• Work to be completed:
Rewrite the listing below with "social link" replaced by "social media link" everywhere it appears, keeping every other line as it is and leaving out the pictures.

━━━ Supplied data ━━━

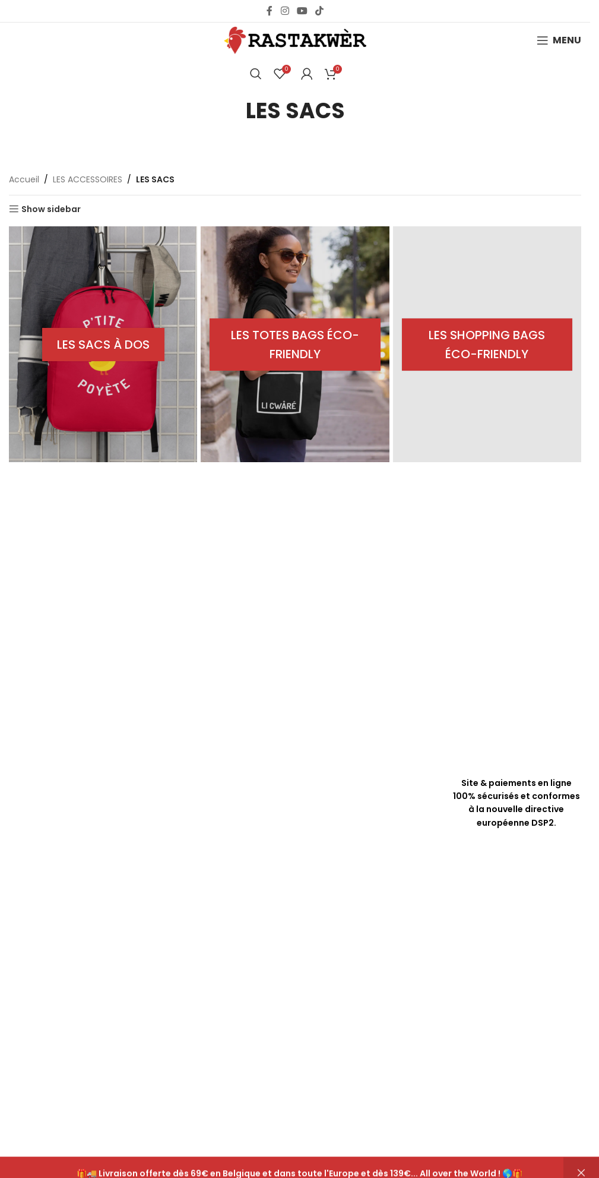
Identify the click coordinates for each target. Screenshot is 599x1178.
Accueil (24, 179)
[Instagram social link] (285, 11)
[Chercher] (256, 74)
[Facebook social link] (269, 11)
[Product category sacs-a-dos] (103, 344)
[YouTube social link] (302, 11)
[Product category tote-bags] (295, 344)
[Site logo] (295, 40)
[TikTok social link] (320, 11)
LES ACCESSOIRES (87, 179)
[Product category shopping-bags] (488, 344)
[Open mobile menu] (559, 40)
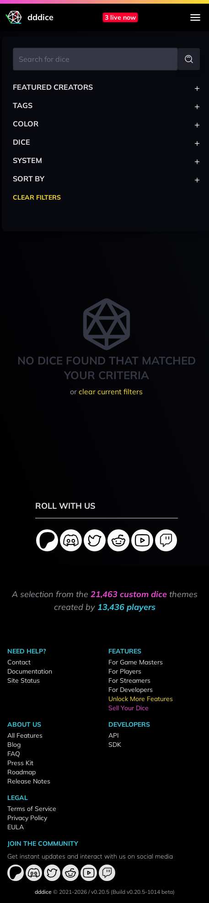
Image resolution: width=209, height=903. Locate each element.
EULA (15, 827)
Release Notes (28, 781)
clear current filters (111, 391)
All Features (25, 735)
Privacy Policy (27, 818)
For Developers (130, 689)
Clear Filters (37, 197)
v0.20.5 (100, 891)
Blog (14, 744)
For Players (124, 671)
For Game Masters (135, 662)
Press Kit (20, 763)
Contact (19, 662)
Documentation (29, 671)
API (113, 735)
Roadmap (21, 772)
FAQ (13, 754)
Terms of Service (31, 809)
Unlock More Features (140, 699)
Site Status (23, 680)
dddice (43, 891)
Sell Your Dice (128, 708)
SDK (114, 744)
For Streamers (129, 680)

━━━

• Task answer:
Identify the click coordinates for each target. Screenshot is 599x1178.
Accueil (24, 179)
[Instagram social media link] (285, 11)
[Chercher] (256, 74)
[Facebook social media link] (269, 11)
[Product category sacs-a-dos] (103, 344)
[YouTube social media link] (302, 11)
[Product category tote-bags] (295, 344)
[Site logo] (295, 40)
[TikTok social media link] (320, 11)
LES ACCESSOIRES (87, 179)
[Product category shopping-bags] (488, 344)
[Open mobile menu] (559, 40)
Image resolution: width=209, height=903. Locate each element.
EULA (15, 827)
Release Notes (28, 781)
clear current filters (111, 391)
All Features (25, 735)
Privacy Policy (27, 818)
For Developers (130, 689)
Clear Filters (37, 197)
v0.20.5 (100, 891)
Blog (14, 744)
For Players (124, 671)
For Game Masters (135, 662)
Press Kit (20, 763)
Contact (19, 662)
Documentation (29, 671)
API (113, 735)
Roadmap (21, 772)
FAQ (13, 754)
Terms of Service (31, 809)
Unlock More Features (140, 699)
Site Status (23, 680)
dddice (43, 891)
Sell Your Dice (128, 708)
SDK (114, 744)
For Streamers (129, 680)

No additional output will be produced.